▸ Set task
Rewrite the stretch of rows from the line that contains "This screenshot has width=808, height=454." through the line that contains "tap(431, 507)", replacing "Lunchroom" with "Breakroom" and leaving everything else unchanged. Leave the pictures out of your answer.

▸ Materials provided
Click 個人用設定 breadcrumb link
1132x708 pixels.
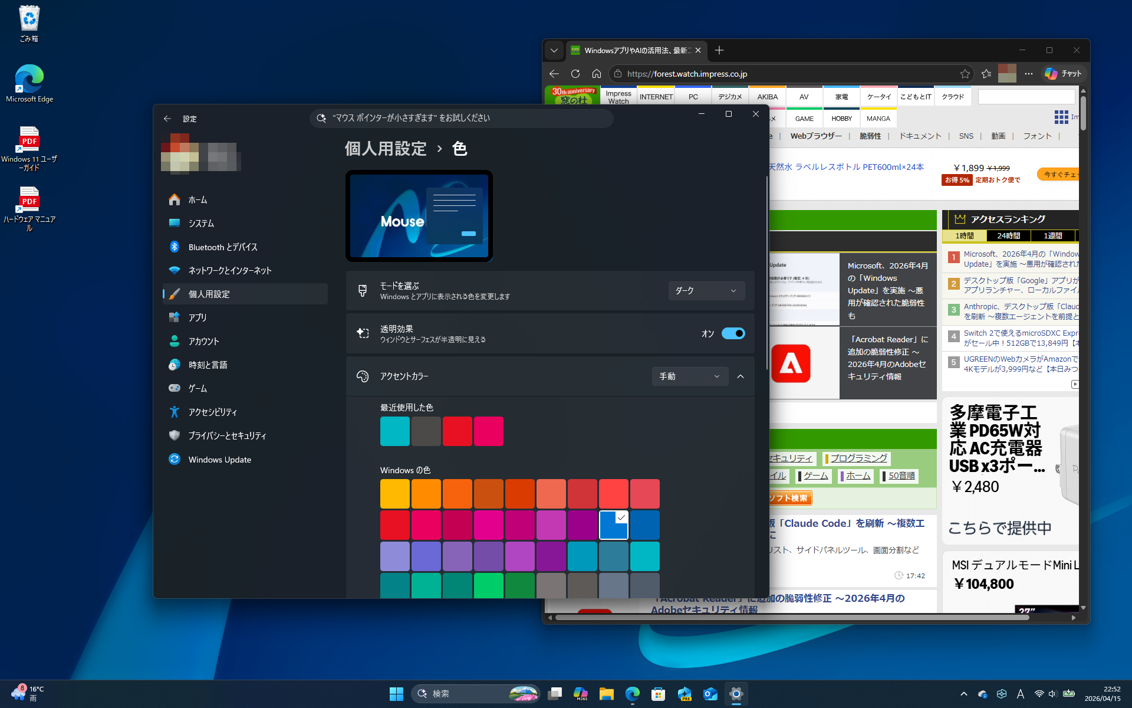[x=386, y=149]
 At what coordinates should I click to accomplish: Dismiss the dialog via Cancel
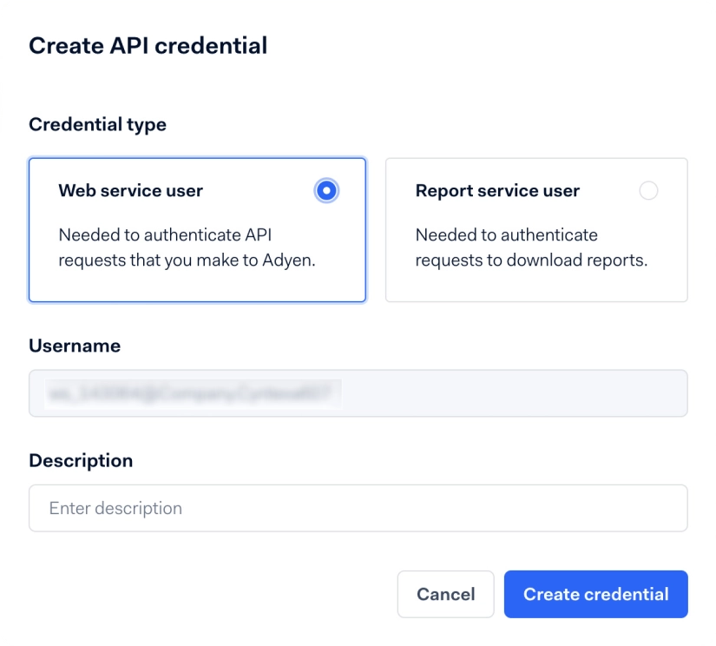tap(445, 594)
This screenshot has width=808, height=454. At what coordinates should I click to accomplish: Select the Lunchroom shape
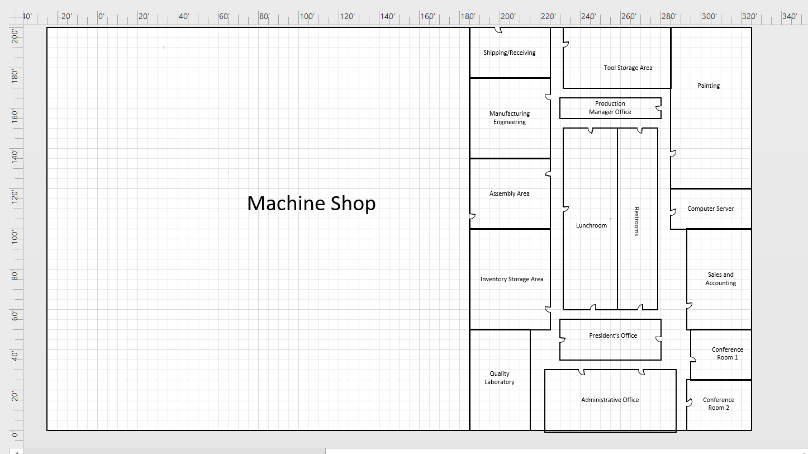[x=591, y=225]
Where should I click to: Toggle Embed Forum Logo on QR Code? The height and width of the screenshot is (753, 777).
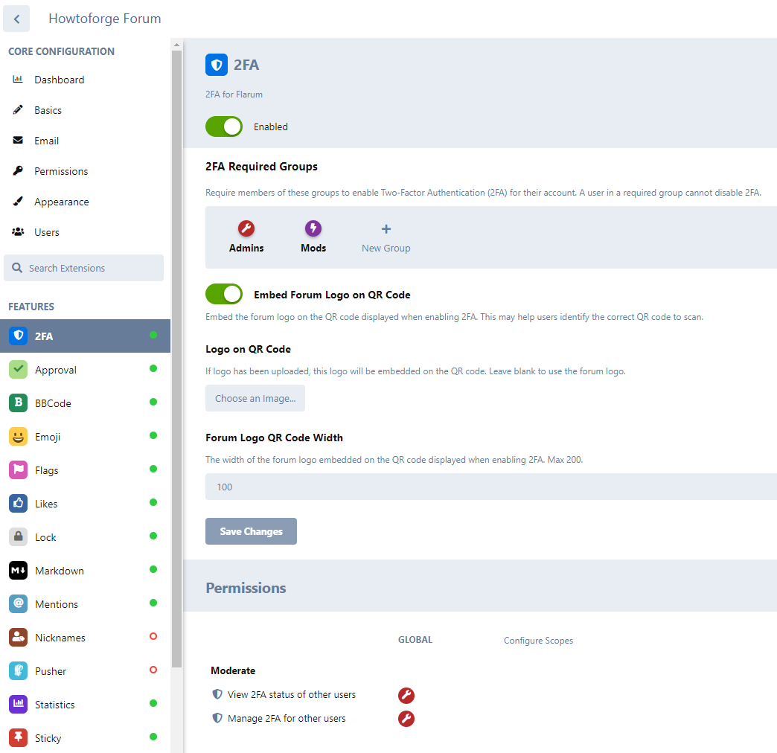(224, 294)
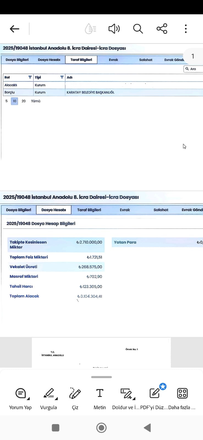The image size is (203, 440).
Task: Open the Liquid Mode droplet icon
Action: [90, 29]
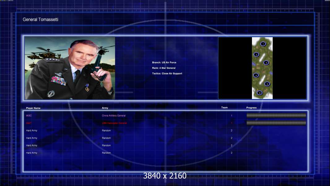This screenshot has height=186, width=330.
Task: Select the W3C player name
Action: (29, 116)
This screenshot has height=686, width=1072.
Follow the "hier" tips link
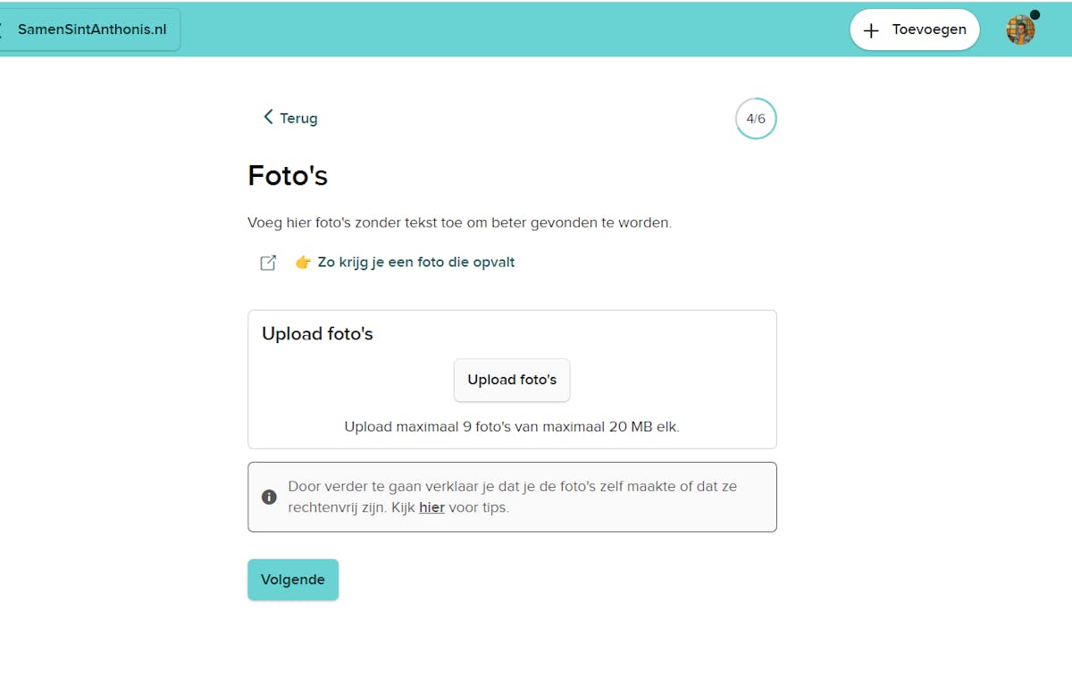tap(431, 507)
==
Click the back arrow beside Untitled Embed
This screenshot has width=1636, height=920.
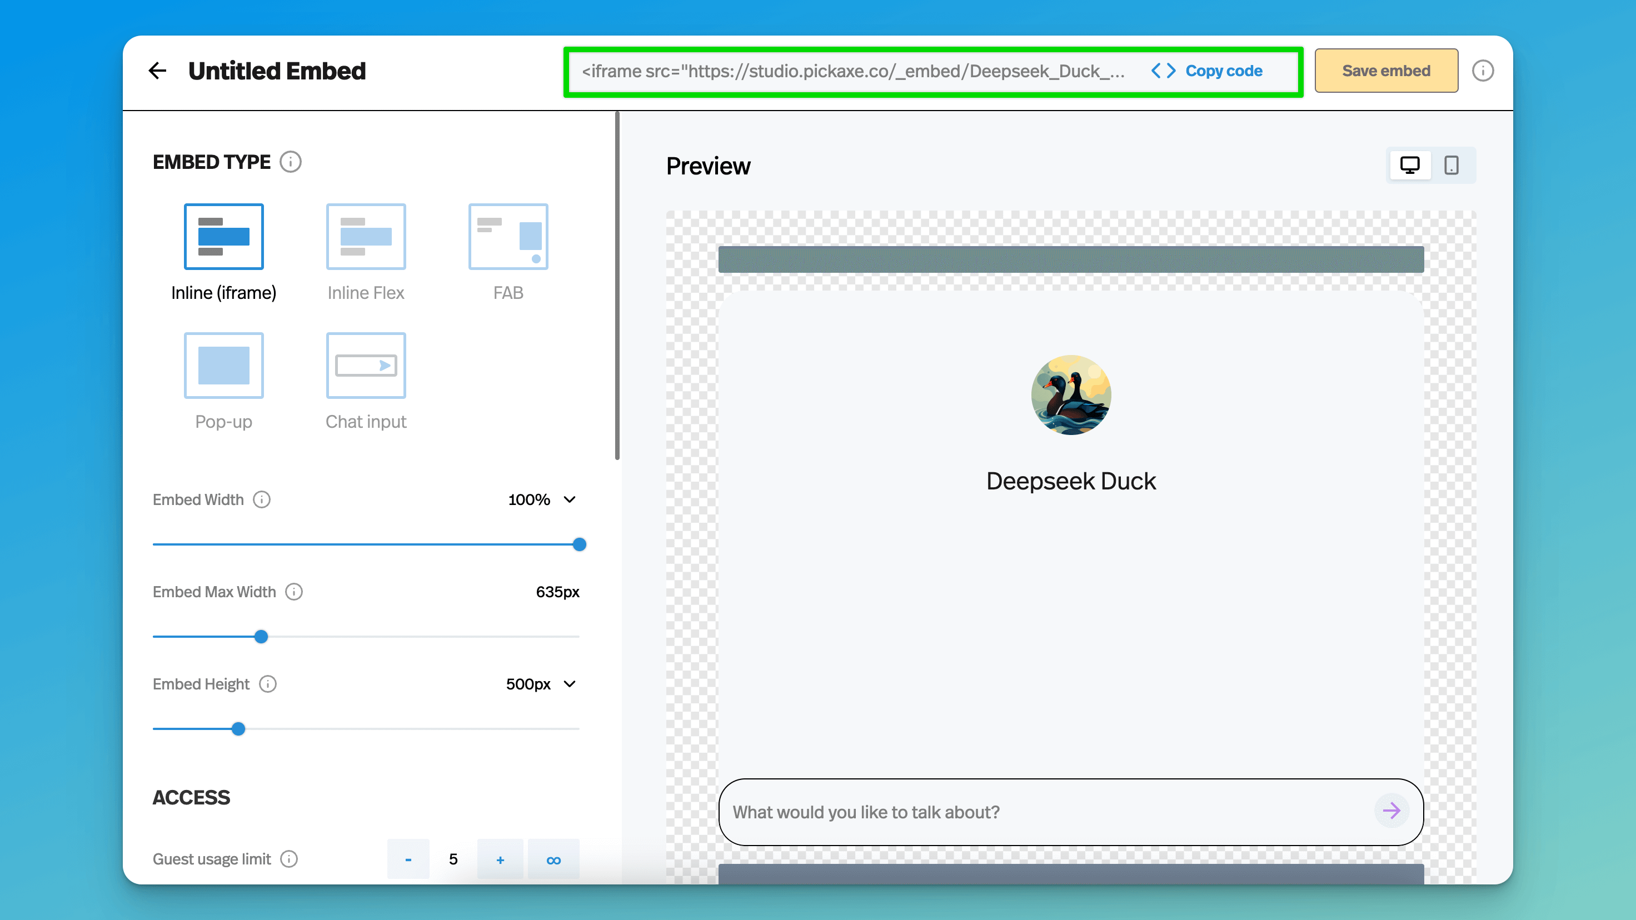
==
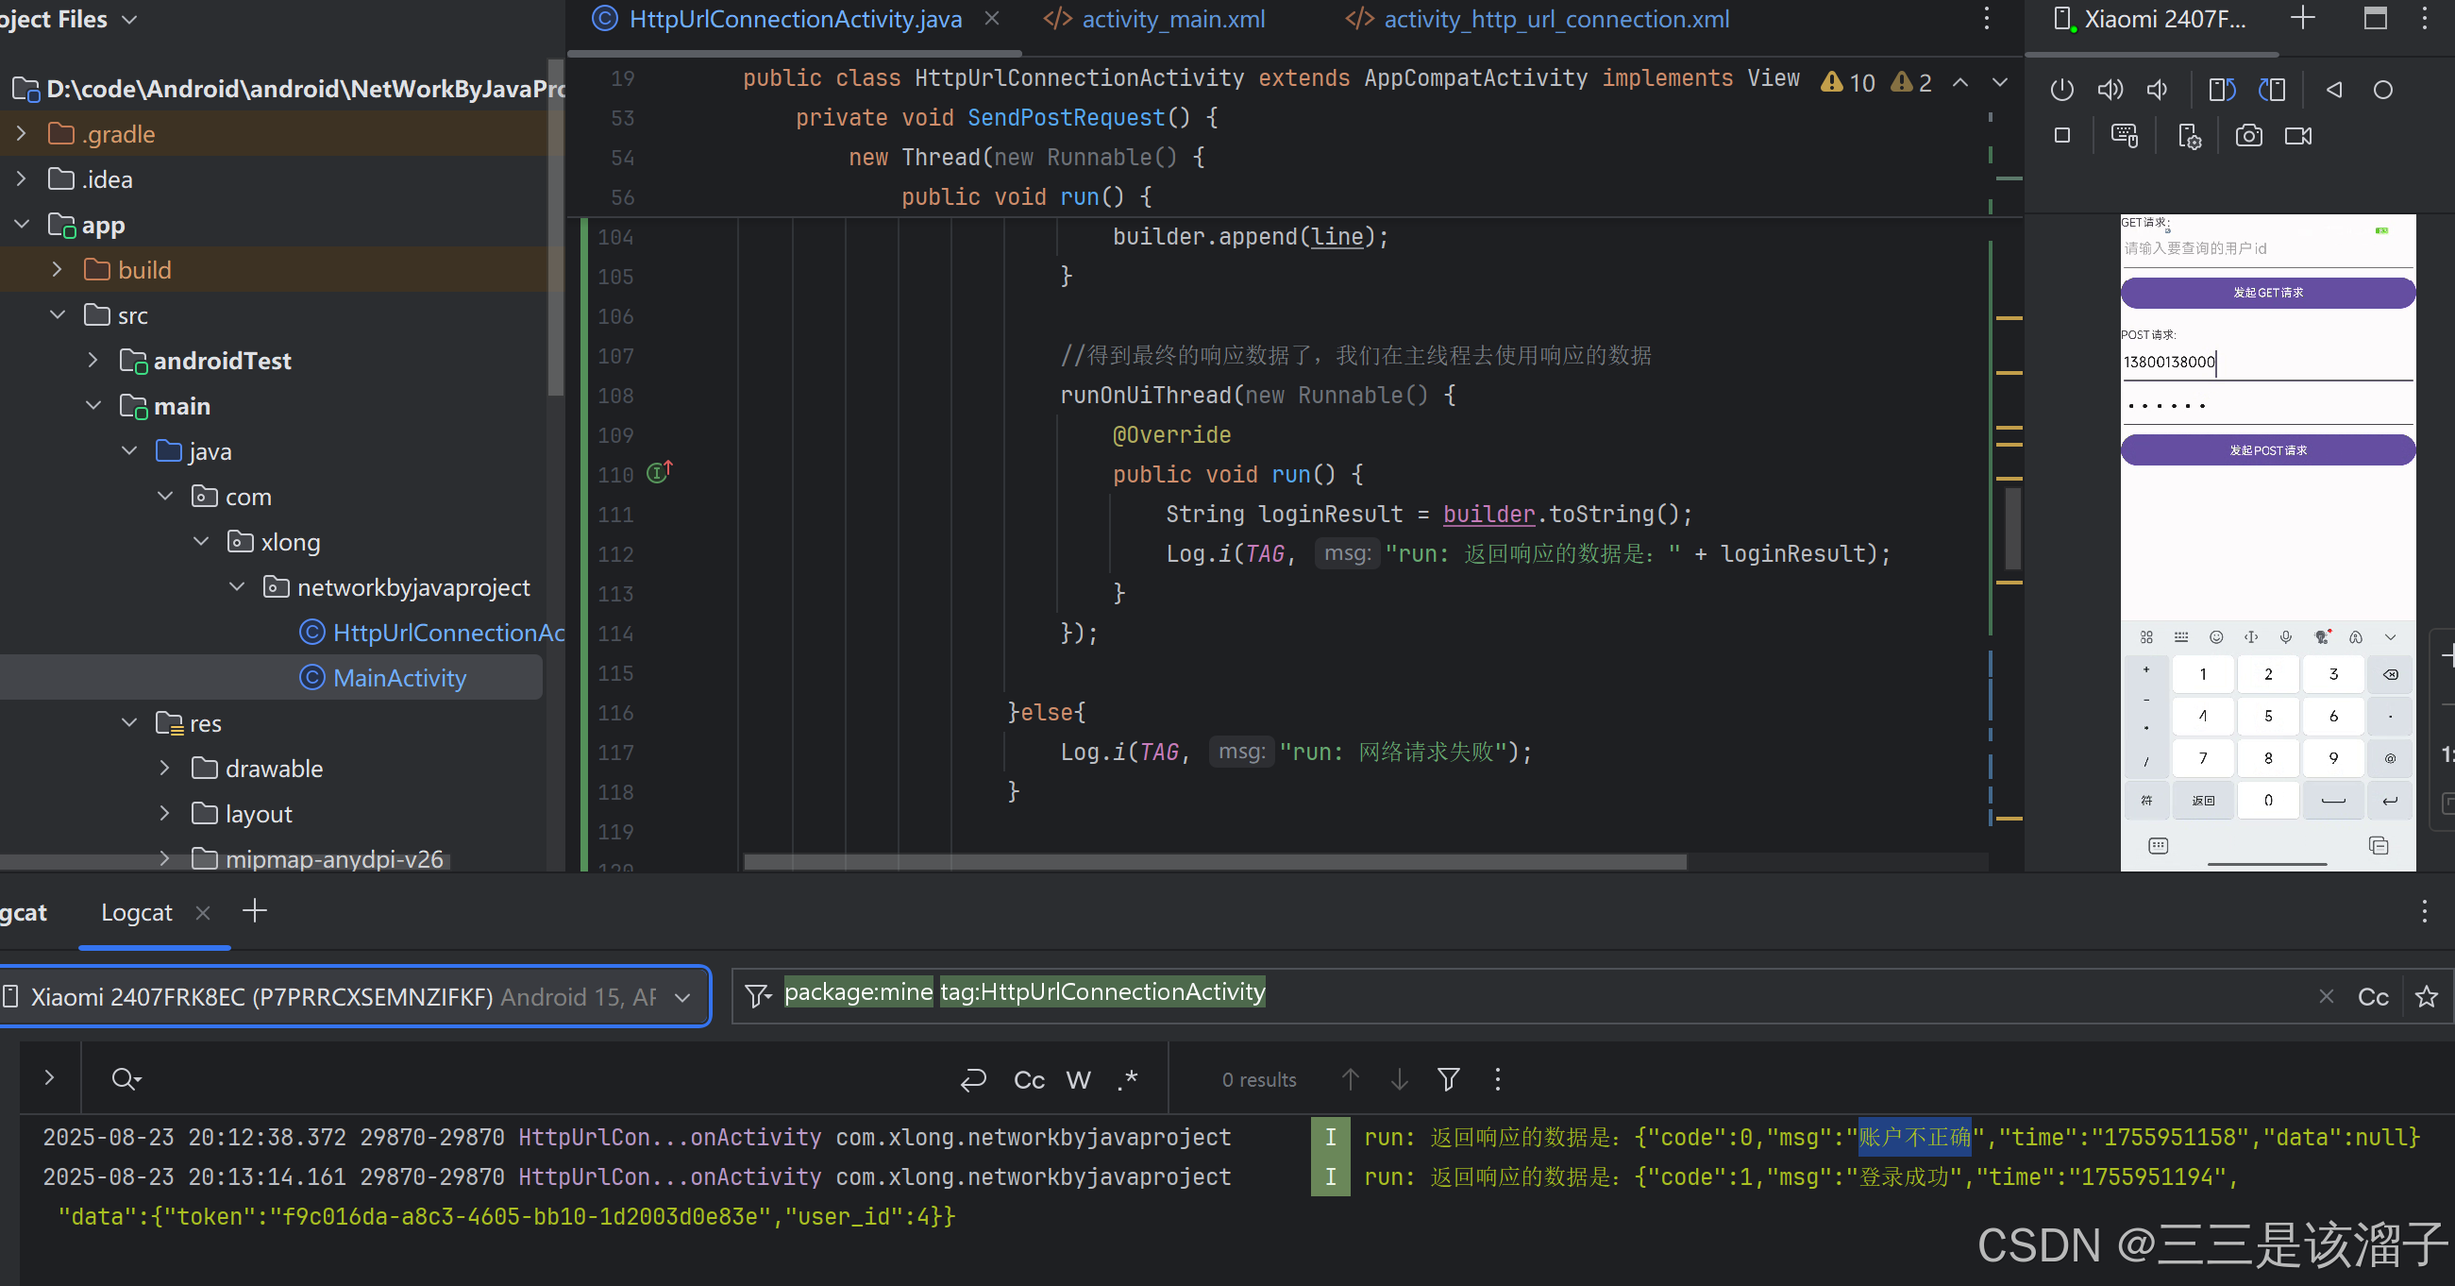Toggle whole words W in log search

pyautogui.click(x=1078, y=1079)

▸ Expected answer
This screenshot has width=808, height=454. At what coordinates should I click to accomplish: Select the Breakroom shape
[x=591, y=225]
Where should I click to: Toggle Embed Forum Logo on QR Code? The height and width of the screenshot is (753, 777).
(224, 294)
The image size is (203, 440).
Task: Open the Liquid Mode droplet icon
Action: [90, 29]
This screenshot has height=186, width=330.
Task: Select the W3C player name
Action: (29, 116)
This screenshot has height=686, width=1072.
Follow the "hier" tips link
tap(431, 507)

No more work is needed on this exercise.